Stored records:
*** Block opens ***
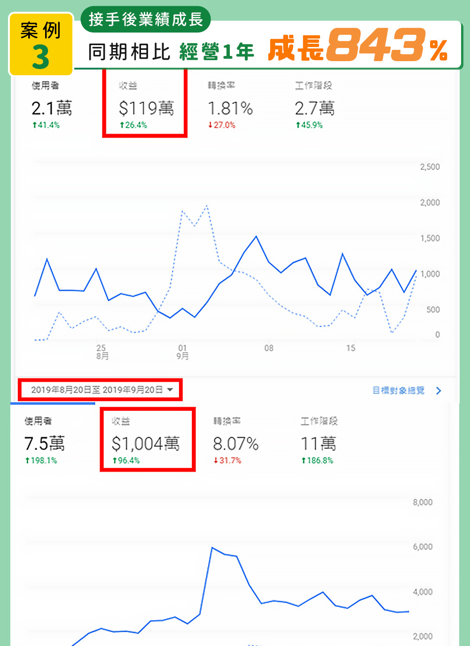The image size is (470, 646).
Task: Click the green 接手後業績成長 banner label
Action: (146, 19)
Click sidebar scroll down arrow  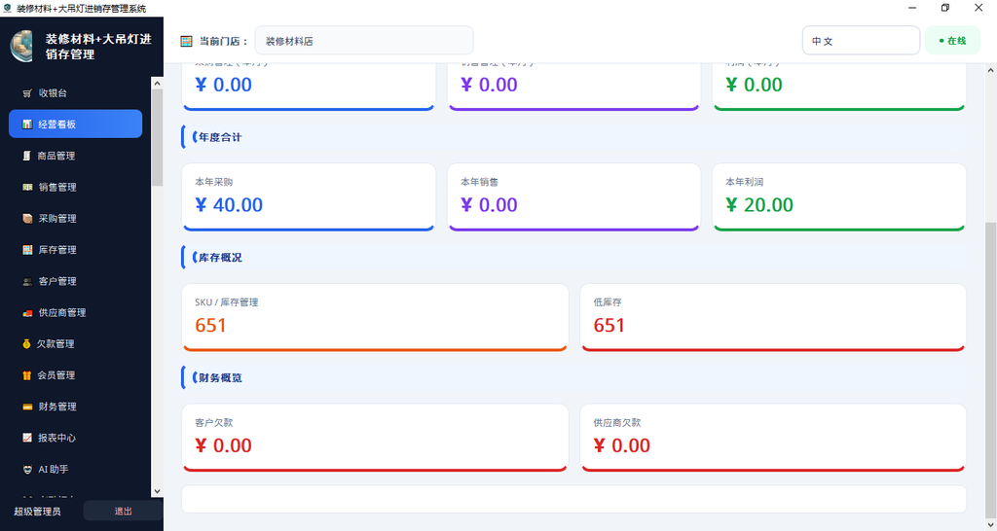pyautogui.click(x=157, y=491)
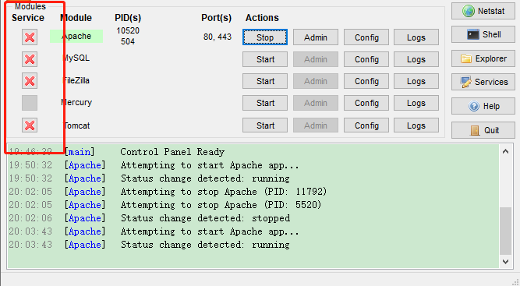Stop the running Apache module
This screenshot has height=286, width=520.
(x=265, y=37)
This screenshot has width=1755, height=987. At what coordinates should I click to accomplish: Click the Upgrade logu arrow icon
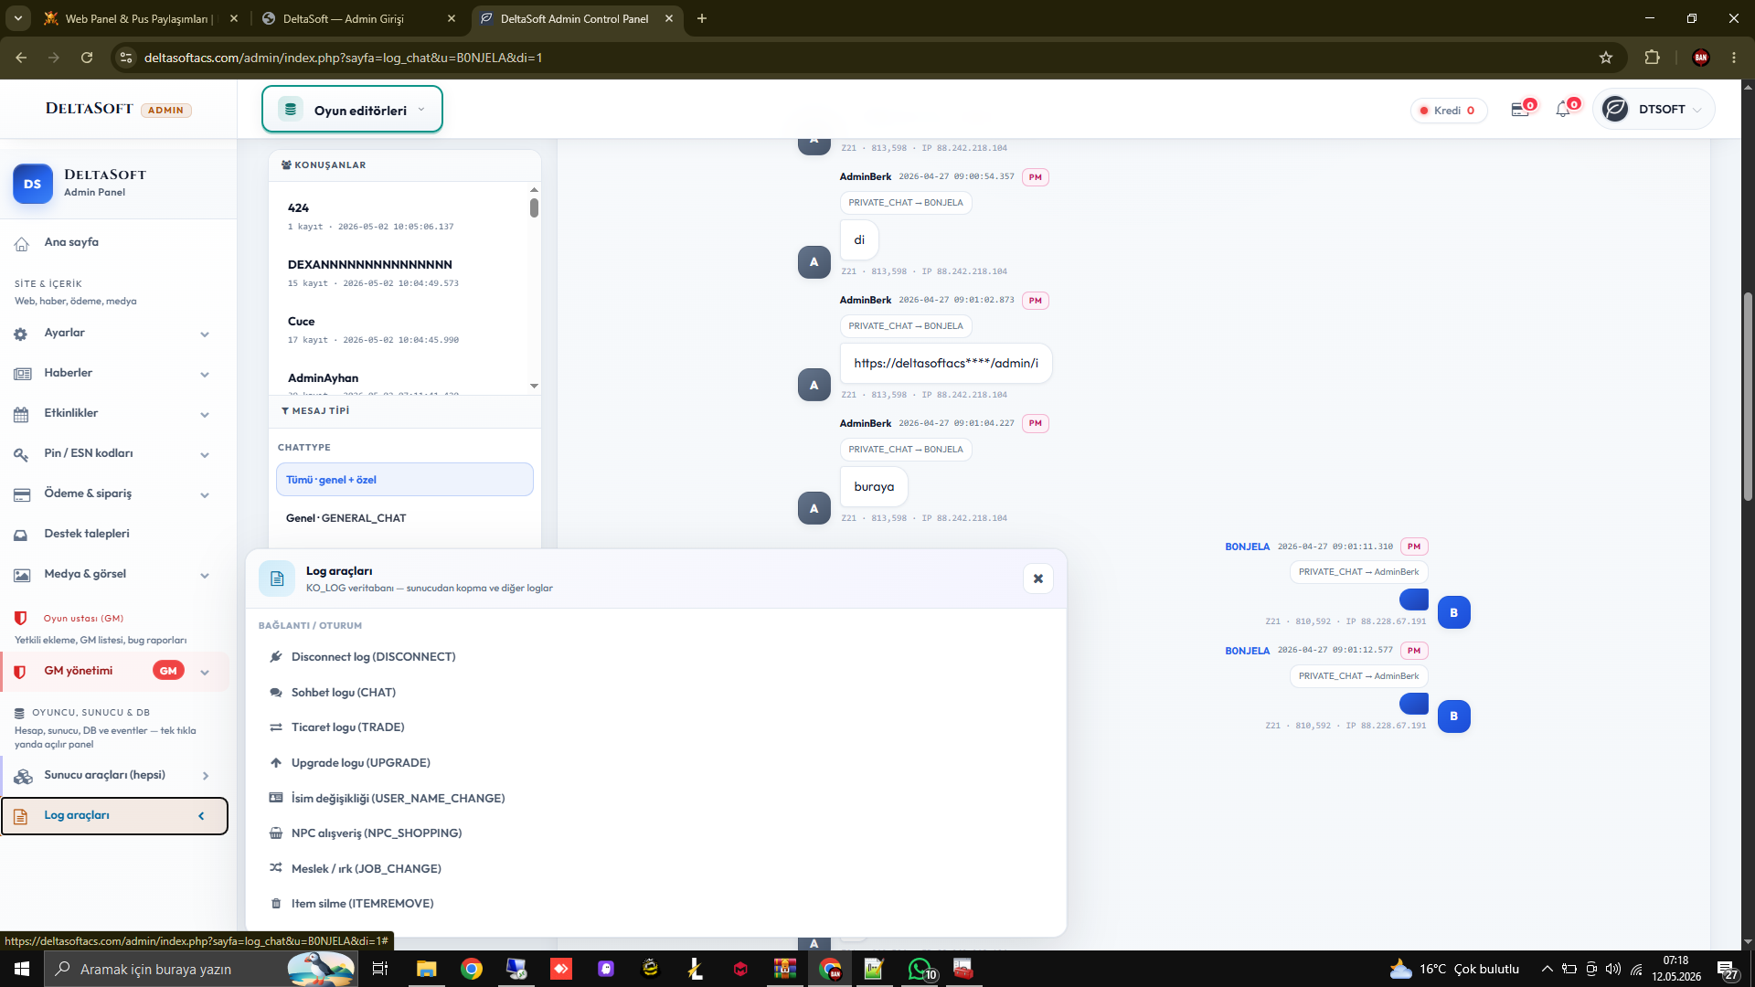coord(276,762)
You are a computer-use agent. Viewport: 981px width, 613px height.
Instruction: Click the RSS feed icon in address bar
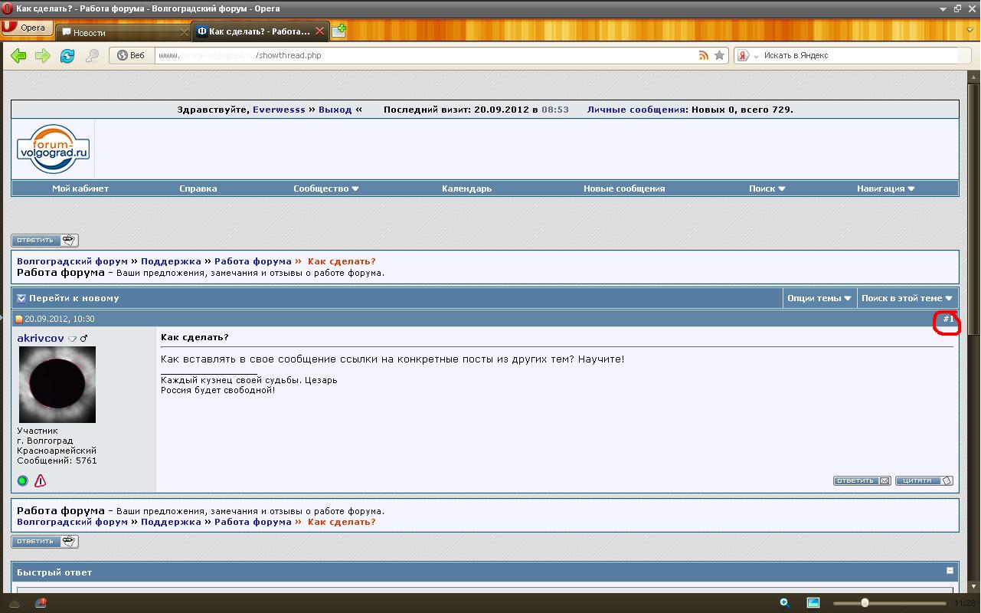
*** Block closes ***
Here the lines from the one with "This screenshot has width=1755, height=987." through the last line of the data above need to be repeated exactly, both included, and any picture omitted.

This screenshot has width=1755, height=987. At what coordinates should I click to accomplish: Click the Upgrade logu arrow icon
coord(276,762)
You are a computer-use agent. Viewport: 981px width, 613px height.
Instruction: Click the RSS feed icon in address bar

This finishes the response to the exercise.